**Task requirements**
In the entries below, which lines run from the one containing "Open the Classification" to the one containing "Go to previous"? Copy exactly those lines, ends included, and no others.

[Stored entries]

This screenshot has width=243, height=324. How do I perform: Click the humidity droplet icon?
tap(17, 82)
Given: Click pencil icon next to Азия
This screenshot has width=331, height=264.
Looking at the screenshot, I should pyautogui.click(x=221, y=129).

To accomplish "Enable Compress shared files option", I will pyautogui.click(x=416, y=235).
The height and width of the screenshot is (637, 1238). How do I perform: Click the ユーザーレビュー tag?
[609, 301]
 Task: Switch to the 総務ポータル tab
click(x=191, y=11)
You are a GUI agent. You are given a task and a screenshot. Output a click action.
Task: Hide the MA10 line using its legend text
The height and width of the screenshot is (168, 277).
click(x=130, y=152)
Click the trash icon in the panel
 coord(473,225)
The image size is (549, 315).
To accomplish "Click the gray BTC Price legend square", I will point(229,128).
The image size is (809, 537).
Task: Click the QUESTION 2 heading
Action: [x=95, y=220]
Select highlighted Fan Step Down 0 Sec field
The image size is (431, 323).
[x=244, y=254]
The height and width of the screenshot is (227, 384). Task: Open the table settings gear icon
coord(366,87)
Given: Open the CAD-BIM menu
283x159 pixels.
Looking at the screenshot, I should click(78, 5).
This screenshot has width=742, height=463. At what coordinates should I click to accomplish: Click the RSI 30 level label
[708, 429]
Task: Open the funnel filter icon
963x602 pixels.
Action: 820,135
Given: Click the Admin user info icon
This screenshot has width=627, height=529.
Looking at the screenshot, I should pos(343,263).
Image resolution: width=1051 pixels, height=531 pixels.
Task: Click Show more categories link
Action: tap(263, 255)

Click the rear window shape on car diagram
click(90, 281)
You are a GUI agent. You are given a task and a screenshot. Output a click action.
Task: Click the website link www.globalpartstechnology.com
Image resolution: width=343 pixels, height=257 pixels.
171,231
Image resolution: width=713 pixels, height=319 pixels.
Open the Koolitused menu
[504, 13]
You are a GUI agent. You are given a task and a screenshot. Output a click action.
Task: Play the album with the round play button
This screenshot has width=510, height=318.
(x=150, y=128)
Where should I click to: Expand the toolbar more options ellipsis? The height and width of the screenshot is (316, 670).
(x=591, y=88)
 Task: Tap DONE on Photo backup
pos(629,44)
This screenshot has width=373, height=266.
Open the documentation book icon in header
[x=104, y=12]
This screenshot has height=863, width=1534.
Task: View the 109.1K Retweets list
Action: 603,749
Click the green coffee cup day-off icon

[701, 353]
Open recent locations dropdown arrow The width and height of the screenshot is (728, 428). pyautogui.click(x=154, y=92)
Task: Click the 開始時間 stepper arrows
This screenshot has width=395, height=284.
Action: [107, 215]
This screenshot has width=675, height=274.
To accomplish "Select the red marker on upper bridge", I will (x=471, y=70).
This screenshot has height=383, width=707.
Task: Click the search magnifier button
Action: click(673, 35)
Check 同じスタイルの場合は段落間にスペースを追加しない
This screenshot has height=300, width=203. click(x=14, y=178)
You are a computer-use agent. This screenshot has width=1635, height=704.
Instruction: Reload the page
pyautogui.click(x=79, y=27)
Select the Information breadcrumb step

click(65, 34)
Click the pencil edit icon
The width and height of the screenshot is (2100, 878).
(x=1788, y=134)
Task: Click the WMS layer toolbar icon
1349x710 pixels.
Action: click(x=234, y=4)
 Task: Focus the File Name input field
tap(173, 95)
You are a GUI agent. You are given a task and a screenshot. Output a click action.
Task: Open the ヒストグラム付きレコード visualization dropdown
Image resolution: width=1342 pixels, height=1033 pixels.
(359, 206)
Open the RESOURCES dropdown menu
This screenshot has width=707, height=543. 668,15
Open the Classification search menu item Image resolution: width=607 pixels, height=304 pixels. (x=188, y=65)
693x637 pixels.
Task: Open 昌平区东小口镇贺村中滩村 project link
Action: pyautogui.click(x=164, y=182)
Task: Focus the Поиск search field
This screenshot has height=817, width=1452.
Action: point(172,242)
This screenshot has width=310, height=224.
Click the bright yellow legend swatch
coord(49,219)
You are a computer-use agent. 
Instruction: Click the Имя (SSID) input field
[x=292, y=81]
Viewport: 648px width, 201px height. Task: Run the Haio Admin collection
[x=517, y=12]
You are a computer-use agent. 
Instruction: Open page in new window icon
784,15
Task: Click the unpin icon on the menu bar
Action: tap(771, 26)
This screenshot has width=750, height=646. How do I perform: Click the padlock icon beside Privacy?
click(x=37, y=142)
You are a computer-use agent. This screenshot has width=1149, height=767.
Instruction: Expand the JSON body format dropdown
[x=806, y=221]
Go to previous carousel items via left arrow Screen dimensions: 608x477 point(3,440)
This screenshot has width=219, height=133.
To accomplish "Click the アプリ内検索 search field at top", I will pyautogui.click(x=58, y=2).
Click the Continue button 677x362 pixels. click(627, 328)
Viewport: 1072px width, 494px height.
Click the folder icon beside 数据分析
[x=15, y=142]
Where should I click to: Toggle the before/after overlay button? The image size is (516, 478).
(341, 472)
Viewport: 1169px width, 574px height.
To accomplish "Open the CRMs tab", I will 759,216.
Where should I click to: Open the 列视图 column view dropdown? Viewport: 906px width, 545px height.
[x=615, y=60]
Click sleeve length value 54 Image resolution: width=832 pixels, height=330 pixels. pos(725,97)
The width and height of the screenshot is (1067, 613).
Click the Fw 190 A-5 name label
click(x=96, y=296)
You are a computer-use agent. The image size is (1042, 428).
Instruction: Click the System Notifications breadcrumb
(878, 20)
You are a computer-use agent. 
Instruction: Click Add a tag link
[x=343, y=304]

**Response to this exercise**
Open the Classification search menu item Image resolution: width=607 pixels, height=304 pixels. (x=188, y=65)
693x637 pixels.
Task: Open 昌平区东小口镇贺村中滩村 project link
Action: pyautogui.click(x=164, y=182)
Task: Focus the Поиск search field
This screenshot has height=817, width=1452.
Action: point(172,242)
This screenshot has width=310, height=224.
Click the bright yellow legend swatch
coord(49,219)
You are a computer-use agent. 
Instruction: Click the Имя (SSID) input field
[x=292, y=81]
Viewport: 648px width, 201px height. Task: Run the Haio Admin collection
[x=517, y=12]
You are a computer-use agent. 
Instruction: Open page in new window icon
784,15
Task: Click the unpin icon on the menu bar
Action: tap(771, 26)
This screenshot has width=750, height=646. How do I perform: Click the padlock icon beside Privacy?
click(x=37, y=142)
You are a computer-use agent. This screenshot has width=1149, height=767.
Instruction: Expand the JSON body format dropdown
[x=806, y=221]
Go to previous carousel items via left arrow Screen dimensions: 608x477 point(3,440)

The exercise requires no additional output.